He Wu was seated in the chair at the center of the room.
He was on the heavier side, with round eyes and full, pale flesh padding both cheeks. He wore a smile on his face more often than not — at first glance, there was nothing menacing about his appearance; if anything, he looked affable and simple-natured.
But Jiang Cheng knew that He Wu could smile exactly like this even while killing someone.
He Wu drew on a cigar, his manner easy and unhurried. “A’Cheng,” he said, “you haven’t been honest with me.”
The words had barely left his mouth before the man beside him snatched up a baseball bat and swung it at Jiang Cheng with full force.
There was no time to dodge. In that instant, pain detonated across the top of his head, and Jiang Cheng’s vision went pitch black as he crashed headlong to the floor.
The room spun violently around him. The only thing he could make out was the light on the ceiling, radiating blurred halos that kept pulling away, distorting.

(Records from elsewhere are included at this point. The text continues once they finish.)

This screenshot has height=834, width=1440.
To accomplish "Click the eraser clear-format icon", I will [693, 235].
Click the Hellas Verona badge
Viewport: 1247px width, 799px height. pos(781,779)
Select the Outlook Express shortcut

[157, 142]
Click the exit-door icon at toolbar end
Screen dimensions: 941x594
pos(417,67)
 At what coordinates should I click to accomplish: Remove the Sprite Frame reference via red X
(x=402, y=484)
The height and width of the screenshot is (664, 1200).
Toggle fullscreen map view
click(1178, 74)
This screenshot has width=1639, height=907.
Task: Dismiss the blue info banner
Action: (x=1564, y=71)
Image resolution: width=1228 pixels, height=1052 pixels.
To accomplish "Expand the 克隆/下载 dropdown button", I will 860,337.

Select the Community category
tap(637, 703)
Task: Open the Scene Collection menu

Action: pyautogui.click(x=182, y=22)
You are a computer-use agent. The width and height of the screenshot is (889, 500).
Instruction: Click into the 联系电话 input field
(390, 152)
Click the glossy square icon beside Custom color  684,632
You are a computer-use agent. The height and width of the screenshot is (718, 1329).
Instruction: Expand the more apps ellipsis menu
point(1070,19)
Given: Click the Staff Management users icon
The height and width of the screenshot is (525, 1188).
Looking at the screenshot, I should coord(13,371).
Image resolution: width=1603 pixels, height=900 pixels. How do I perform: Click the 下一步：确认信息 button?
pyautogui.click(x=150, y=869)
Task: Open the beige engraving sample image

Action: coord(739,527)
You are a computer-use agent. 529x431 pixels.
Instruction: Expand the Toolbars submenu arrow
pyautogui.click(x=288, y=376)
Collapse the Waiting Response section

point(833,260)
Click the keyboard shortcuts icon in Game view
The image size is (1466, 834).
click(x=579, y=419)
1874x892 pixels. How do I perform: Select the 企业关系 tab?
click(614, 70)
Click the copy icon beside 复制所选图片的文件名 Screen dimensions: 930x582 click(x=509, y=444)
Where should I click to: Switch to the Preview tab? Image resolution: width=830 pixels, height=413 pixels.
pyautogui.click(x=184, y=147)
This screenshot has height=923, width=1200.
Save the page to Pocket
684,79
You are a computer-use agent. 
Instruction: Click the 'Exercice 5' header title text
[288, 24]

The pain had reached such an extreme that he couldn’t even cry out. The ringing in his ears lasted well over half a minute before Jiang Cheng gradually found his way back to consciousness.
Stay lucid. He had to stay lucid.
Jiang Cheng swayed, hauling himself up off the floor. Thick, dark blood ran steadily down along his brow bone.
He heaved for breath and forced the words out with great difficulty. “Boss, I don’t understand—”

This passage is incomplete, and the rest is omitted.